3. Remittal of the case
3.1 During the appeal procedure, the Board took note of all the requests and arguments submitted by the appellant with the grounds of appeal and with the letters of 29 October 2007 and 20 November 2007. In particular, the Board considered the issues of clarity (Article 84 EPC), disclosure (Article 123(2) EPC), novelty (Article 54 EPC) and inventive step (Article 56 EPC) in preparation for the oral proceedings on 29 November 2007. A careful examination of the application as originally filed and of the invention as claimed according to the requests presented was thus carried out. In this way, the Board recognised the essential role played by the multilayer wiring board of claim 1 which includes electromagnetic signal propagation paths coupled to the plurality of electronic modules. In particular, this feature, which in the Board's view is not disclosed by D1, appears to be essential for achieving the object of the invention of providing a thinner antenna structure (see grounds of appeal, page 3, last paragraph). The Board, however, leaves open the question whether further essential features should be introduced in the claim in order to achieve the said object.

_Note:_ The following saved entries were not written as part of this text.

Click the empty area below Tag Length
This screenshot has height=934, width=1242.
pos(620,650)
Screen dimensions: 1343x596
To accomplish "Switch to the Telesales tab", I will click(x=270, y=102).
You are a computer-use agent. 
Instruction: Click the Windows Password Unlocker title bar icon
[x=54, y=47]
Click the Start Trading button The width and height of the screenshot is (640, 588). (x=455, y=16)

3.2 In the decision under appeal, the examining division held that the above mentioned feature concerning the multilayer wiring board was known from D1. It follows that the examining division's judgment on inventive step of the subject-matter of claim 1 of the auxiliary requests is based on an incorrect assumption concerning an essential feature of the invention. In other words, the issue is not whether the features introduced into claim 1 of each of the auxiliary requests are per se obvious but whether the combination of the novel feature of the multilayer wiring board with the added features according to each of the auxiliary requests are rendered obvious by the cited state of the art.

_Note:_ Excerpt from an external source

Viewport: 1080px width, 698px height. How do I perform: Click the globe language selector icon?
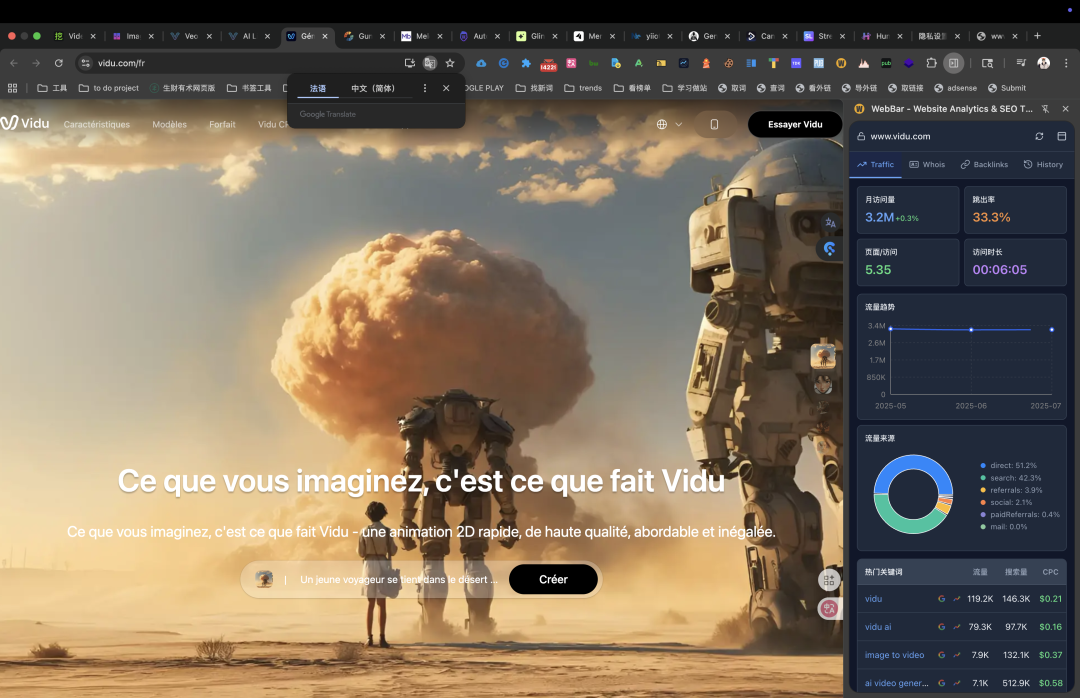(x=661, y=125)

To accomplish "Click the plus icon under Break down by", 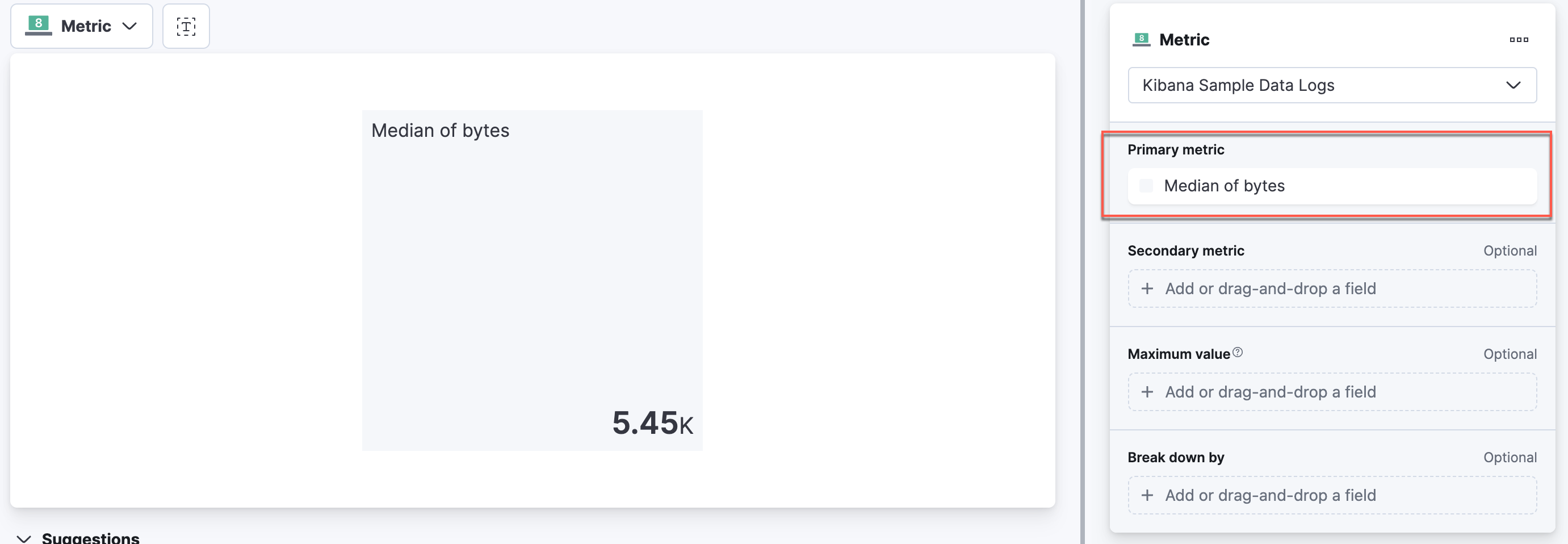I will (x=1147, y=495).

3.3 As the facts underlying the examining division's decision are incorrect in the light of the Board's judgment on novelty of the subject-matter of claim 1 of the main request on file, the appellant's request for remittal of the case to the examining division for further prosecution pursuant to Article 111(1) EPC (second sentence, second alternative) is equitable in order to allow inventive step to be assessed in two instances, if necessary. In such a case, the Board considers the legal uncertainty resulting from the remittal twelve years after the priority date of the present application to be acceptable owing to the peculiarity of the present case and to the appellant's interest of having its case examined in two instances.
4. Reimbursement of the appeal fee
4.1 As laid down in Rule 67 EPC, the reimbursement of the appeal fee shall be ordered if the Board deems the appeal to be allowable and if such reimbursement is equitable by reason of a substantial procedural violation.

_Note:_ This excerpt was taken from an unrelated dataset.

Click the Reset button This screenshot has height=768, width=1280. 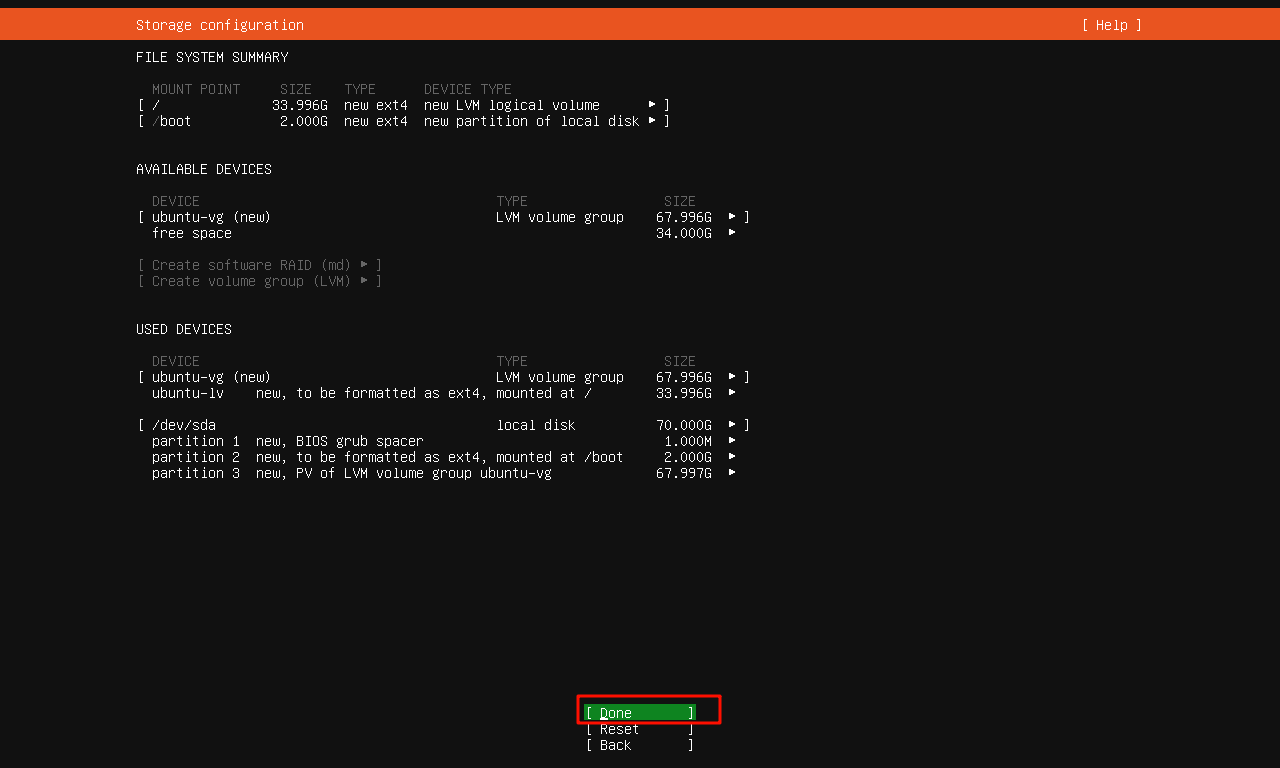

4.2 The Board cannot identify any substantial procedural violation.
The minutes of the oral proceedings on 22 July 2002 do not lead the Board to entertain any suspicion that the examining division was biased against the appellant's representative.
Moreover, they do not permit to conclude that the appellant's right to be heard (Article 113(1) EPC) has been violated. In particular, it results that all the requests then on file have been discussed and that, thereafter, the appellant has been asked whether it had any further arguments. In this respect, the examining division was not obliged to give a feedback on the representative's arguments.
4.3 With regard to the statement in point 8 of the Reasons of the decision under appeal, it may, in its generality, be regarded as inappropriate and not supported by reasons. It is, however, not sufficient to conclude that the examining division was biased against the application.
For these reasons it is decided that:
1. The decision under appeal is set aside.
2. The case is remitted to the examining division for further prosecution on the basis of sets of claims according to a main request and auxiliary requests I, II, II', III, III', IV, V, VI and VII filed with a letter of 20 November 2007.
3. The request for reimbursement of the appeal fee is rejected.